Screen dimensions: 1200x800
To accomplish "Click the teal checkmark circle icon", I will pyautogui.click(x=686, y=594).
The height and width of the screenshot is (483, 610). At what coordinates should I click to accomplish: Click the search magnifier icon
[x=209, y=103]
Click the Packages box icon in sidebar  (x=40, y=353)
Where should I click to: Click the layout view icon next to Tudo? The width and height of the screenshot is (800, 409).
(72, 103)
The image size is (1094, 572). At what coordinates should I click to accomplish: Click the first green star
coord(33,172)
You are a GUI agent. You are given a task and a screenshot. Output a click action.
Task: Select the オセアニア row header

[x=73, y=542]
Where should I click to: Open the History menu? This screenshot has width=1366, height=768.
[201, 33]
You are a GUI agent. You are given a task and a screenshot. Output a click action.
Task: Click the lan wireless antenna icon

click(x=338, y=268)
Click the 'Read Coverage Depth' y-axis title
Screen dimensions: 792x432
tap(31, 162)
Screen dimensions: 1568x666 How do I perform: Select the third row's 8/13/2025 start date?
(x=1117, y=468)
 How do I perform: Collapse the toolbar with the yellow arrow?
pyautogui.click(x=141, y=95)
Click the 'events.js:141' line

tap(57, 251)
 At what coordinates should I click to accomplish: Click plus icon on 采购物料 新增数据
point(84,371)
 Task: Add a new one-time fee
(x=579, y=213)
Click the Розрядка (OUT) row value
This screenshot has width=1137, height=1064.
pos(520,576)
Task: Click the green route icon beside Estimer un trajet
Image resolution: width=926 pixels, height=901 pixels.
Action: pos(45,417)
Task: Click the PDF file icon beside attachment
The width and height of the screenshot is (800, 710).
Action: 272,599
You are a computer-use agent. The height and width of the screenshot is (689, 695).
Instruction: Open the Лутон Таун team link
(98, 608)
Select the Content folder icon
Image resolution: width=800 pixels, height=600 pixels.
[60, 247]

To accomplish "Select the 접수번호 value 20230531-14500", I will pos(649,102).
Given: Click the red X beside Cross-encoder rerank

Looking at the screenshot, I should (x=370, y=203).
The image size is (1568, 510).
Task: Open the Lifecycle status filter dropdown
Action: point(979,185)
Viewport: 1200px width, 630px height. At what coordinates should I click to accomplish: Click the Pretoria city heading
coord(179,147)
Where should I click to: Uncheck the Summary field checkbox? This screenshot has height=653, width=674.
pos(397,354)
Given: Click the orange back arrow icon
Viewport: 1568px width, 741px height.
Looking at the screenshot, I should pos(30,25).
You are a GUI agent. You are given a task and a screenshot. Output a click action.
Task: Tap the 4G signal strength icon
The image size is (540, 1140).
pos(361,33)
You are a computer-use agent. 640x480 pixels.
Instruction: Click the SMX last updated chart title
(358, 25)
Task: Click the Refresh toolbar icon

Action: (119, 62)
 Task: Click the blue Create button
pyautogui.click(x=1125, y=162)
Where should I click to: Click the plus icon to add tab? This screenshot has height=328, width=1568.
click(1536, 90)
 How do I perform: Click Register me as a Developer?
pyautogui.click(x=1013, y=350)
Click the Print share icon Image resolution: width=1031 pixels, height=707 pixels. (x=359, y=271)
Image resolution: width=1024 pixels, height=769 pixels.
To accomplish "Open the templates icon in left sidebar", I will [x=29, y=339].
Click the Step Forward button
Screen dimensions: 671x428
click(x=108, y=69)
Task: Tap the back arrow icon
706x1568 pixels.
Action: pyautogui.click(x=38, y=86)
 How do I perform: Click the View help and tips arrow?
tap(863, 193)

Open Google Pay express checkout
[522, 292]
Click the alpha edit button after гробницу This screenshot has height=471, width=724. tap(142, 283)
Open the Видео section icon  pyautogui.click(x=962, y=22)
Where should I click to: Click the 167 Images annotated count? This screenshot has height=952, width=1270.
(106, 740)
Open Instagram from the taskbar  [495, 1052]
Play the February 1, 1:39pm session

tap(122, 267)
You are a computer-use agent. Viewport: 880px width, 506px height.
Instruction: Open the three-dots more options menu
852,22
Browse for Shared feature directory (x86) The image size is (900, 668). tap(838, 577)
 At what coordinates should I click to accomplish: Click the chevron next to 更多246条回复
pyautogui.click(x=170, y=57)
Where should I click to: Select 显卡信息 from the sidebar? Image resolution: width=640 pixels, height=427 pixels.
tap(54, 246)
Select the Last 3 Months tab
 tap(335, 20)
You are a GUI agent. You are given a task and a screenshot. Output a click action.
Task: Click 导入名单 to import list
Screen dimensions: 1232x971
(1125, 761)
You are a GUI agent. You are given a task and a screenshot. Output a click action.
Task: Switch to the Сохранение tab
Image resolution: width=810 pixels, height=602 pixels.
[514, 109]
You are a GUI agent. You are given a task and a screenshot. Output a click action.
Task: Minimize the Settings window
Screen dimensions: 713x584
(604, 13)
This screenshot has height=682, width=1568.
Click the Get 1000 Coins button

— EXERCISE INSTRUCTIONS —
Your reply should hold all the lines from the listing above in which "value" appears.

— OUTPUT OF THE TASK —
Click the Розрядка (OUT) row value
To accomplish "Select the 접수번호 value 20230531-14500", I will pos(649,102).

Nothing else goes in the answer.